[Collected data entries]
+---+
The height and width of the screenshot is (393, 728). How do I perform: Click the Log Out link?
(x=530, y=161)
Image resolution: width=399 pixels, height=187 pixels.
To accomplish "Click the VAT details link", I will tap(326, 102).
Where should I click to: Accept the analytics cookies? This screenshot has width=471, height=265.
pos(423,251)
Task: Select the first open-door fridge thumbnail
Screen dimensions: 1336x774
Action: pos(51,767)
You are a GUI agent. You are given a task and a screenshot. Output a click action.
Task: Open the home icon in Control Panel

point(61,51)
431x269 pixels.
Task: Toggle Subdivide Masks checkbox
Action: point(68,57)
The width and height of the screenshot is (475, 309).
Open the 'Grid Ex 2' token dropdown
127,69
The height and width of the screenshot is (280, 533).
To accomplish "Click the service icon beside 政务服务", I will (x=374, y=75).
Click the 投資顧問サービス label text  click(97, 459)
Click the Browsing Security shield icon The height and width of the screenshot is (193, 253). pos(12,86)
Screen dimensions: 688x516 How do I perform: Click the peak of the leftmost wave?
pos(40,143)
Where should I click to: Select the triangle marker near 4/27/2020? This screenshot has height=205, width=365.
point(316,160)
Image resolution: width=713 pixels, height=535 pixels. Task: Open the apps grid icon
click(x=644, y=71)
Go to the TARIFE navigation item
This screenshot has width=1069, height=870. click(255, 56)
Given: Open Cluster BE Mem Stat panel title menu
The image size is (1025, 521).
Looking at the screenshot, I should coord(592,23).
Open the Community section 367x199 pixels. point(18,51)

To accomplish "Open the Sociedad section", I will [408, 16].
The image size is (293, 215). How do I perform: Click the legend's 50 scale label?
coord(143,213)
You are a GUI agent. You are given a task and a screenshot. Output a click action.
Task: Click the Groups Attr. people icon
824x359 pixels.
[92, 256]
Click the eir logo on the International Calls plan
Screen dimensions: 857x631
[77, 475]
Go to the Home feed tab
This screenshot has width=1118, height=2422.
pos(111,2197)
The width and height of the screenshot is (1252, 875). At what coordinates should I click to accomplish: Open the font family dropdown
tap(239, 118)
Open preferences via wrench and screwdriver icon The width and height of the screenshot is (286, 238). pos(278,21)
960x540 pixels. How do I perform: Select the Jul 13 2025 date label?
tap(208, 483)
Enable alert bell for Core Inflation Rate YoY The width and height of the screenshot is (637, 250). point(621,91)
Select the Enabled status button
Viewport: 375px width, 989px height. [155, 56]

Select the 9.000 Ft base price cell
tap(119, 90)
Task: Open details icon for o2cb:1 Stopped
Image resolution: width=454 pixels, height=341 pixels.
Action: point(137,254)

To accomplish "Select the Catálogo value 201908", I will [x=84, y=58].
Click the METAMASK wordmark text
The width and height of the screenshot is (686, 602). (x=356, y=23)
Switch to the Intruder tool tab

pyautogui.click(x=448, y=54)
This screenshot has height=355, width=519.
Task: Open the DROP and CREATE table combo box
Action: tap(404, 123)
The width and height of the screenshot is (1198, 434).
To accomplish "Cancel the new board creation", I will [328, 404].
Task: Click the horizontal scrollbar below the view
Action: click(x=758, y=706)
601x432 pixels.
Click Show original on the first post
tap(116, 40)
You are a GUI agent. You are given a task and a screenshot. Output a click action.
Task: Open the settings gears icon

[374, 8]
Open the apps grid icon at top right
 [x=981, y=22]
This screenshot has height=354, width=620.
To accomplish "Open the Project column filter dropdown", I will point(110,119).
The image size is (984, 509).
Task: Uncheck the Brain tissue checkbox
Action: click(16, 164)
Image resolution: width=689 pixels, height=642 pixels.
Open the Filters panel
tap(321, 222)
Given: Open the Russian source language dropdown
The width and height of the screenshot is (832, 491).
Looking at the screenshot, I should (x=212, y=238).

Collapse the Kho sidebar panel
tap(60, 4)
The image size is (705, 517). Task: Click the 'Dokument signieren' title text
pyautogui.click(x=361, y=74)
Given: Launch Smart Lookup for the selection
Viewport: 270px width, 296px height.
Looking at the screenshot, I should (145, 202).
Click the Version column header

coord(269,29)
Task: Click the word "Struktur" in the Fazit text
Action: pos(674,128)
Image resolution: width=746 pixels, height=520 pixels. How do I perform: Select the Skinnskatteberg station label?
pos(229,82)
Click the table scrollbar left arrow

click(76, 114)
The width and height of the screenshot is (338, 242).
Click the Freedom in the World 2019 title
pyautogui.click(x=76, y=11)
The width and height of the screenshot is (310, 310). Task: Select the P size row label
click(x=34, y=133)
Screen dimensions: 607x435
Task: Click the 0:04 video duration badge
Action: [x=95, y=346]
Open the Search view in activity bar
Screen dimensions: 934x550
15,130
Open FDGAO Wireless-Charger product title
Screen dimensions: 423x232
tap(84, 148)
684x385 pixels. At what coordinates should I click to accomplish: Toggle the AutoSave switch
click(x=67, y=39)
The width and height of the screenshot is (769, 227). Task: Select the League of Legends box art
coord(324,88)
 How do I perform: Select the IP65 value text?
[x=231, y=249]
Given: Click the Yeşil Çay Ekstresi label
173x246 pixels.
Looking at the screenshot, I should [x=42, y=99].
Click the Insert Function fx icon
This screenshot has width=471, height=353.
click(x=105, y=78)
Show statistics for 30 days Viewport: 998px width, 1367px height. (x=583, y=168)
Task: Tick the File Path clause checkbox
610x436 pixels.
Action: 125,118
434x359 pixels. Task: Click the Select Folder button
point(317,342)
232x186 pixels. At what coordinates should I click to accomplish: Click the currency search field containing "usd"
+---+
* **Task directions**: May I have the entries returned exactly, with every line in place?

* **Expected answer**:
The height and width of the screenshot is (393, 728). How do I perform: Click the Log Out link?
(x=530, y=161)
Image resolution: width=399 pixels, height=187 pixels.
To accomplish "Click the VAT details link", I will tap(326, 102).
Where should I click to: Accept the analytics cookies? This screenshot has width=471, height=265.
pos(423,251)
Task: Select the first open-door fridge thumbnail
Screen dimensions: 1336x774
Action: pos(51,767)
You are a GUI agent. You are given a task and a screenshot. Output a click action.
Task: Open the home icon in Control Panel

point(61,51)
431x269 pixels.
Task: Toggle Subdivide Masks checkbox
Action: point(68,57)
The width and height of the screenshot is (475, 309).
Open the 'Grid Ex 2' token dropdown
127,69
The height and width of the screenshot is (280, 533).
To accomplish "Click the service icon beside 政务服务", I will (x=374, y=75).
Click the 投資顧問サービス label text  click(97, 459)
Click the Browsing Security shield icon The height and width of the screenshot is (193, 253). pos(12,86)
Screen dimensions: 688x516 How do I perform: Click the peak of the leftmost wave?
pos(40,143)
Where should I click to: Select the triangle marker near 4/27/2020? This screenshot has height=205, width=365.
point(316,160)
Image resolution: width=713 pixels, height=535 pixels. Task: Open the apps grid icon
click(x=644, y=71)
Go to the TARIFE navigation item
This screenshot has width=1069, height=870. click(255, 56)
Given: Open Cluster BE Mem Stat panel title menu
The image size is (1025, 521).
Looking at the screenshot, I should coord(592,23).
Open the Community section 367x199 pixels. point(18,51)

To accomplish "Open the Sociedad section", I will [408, 16].
The image size is (293, 215). How do I perform: Click the legend's 50 scale label?
coord(143,213)
You are a GUI agent. You are given a task and a screenshot. Output a click action.
Task: Click the Groups Attr. people icon
824x359 pixels.
[92, 256]
Click the eir logo on the International Calls plan
Screen dimensions: 857x631
[77, 475]
Go to the Home feed tab
This screenshot has width=1118, height=2422.
pos(111,2197)
The width and height of the screenshot is (1252, 875). At what coordinates should I click to accomplish: Open the font family dropdown
tap(239, 118)
Open preferences via wrench and screwdriver icon The width and height of the screenshot is (286, 238). pos(278,21)
960x540 pixels. How do I perform: Select the Jul 13 2025 date label?
tap(208, 483)
Enable alert bell for Core Inflation Rate YoY The width and height of the screenshot is (637, 250). point(621,91)
Select the Enabled status button
Viewport: 375px width, 989px height. [155, 56]

Select the 9.000 Ft base price cell
tap(119, 90)
Task: Open details icon for o2cb:1 Stopped
Image resolution: width=454 pixels, height=341 pixels.
Action: point(137,254)

To accomplish "Select the Catálogo value 201908", I will [x=84, y=58].
Click the METAMASK wordmark text
The width and height of the screenshot is (686, 602). (x=356, y=23)
Switch to the Intruder tool tab

pyautogui.click(x=448, y=54)
This screenshot has height=355, width=519.
Task: Open the DROP and CREATE table combo box
Action: tap(404, 123)
The width and height of the screenshot is (1198, 434).
To accomplish "Cancel the new board creation", I will [328, 404].
Task: Click the horizontal scrollbar below the view
Action: click(x=758, y=706)
601x432 pixels.
Click Show original on the first post
tap(116, 40)
You are a GUI agent. You are given a task and a screenshot. Output a click action.
Task: Open the settings gears icon

[374, 8]
Open the apps grid icon at top right
 [x=981, y=22]
This screenshot has height=354, width=620.
To accomplish "Open the Project column filter dropdown", I will point(110,119).
The image size is (984, 509).
Task: Uncheck the Brain tissue checkbox
Action: click(16, 164)
Image resolution: width=689 pixels, height=642 pixels.
Open the Filters panel
tap(321, 222)
Given: Open the Russian source language dropdown
The width and height of the screenshot is (832, 491).
Looking at the screenshot, I should (x=212, y=238).

Collapse the Kho sidebar panel
tap(60, 4)
The image size is (705, 517). Task: Click the 'Dokument signieren' title text
pyautogui.click(x=361, y=74)
Given: Launch Smart Lookup for the selection
Viewport: 270px width, 296px height.
Looking at the screenshot, I should (145, 202).
Click the Version column header

coord(269,29)
Task: Click the word "Struktur" in the Fazit text
Action: pos(674,128)
Image resolution: width=746 pixels, height=520 pixels. How do I perform: Select the Skinnskatteberg station label?
pos(229,82)
Click the table scrollbar left arrow

click(76, 114)
The width and height of the screenshot is (338, 242).
Click the Freedom in the World 2019 title
pyautogui.click(x=76, y=11)
The width and height of the screenshot is (310, 310). Task: Select the P size row label
click(x=34, y=133)
Screen dimensions: 607x435
Task: Click the 0:04 video duration badge
Action: [x=95, y=346]
Open the Search view in activity bar
Screen dimensions: 934x550
15,130
Open FDGAO Wireless-Charger product title
Screen dimensions: 423x232
tap(84, 148)
684x385 pixels. At what coordinates should I click to accomplish: Toggle the AutoSave switch
click(x=67, y=39)
The width and height of the screenshot is (769, 227). Task: Select the League of Legends box art
coord(324,88)
 How do I perform: Select the IP65 value text?
[x=231, y=249]
Given: Click the Yeşil Çay Ekstresi label
173x246 pixels.
Looking at the screenshot, I should [x=42, y=99].
Click the Insert Function fx icon
This screenshot has width=471, height=353.
click(x=105, y=78)
Show statistics for 30 days Viewport: 998px width, 1367px height. (x=583, y=168)
Task: Tick the File Path clause checkbox
610x436 pixels.
Action: 125,118
434x359 pixels. Task: Click the Select Folder button
point(317,342)
232x186 pixels. At what coordinates should I click to accomplish: Click the currency search field containing "usd"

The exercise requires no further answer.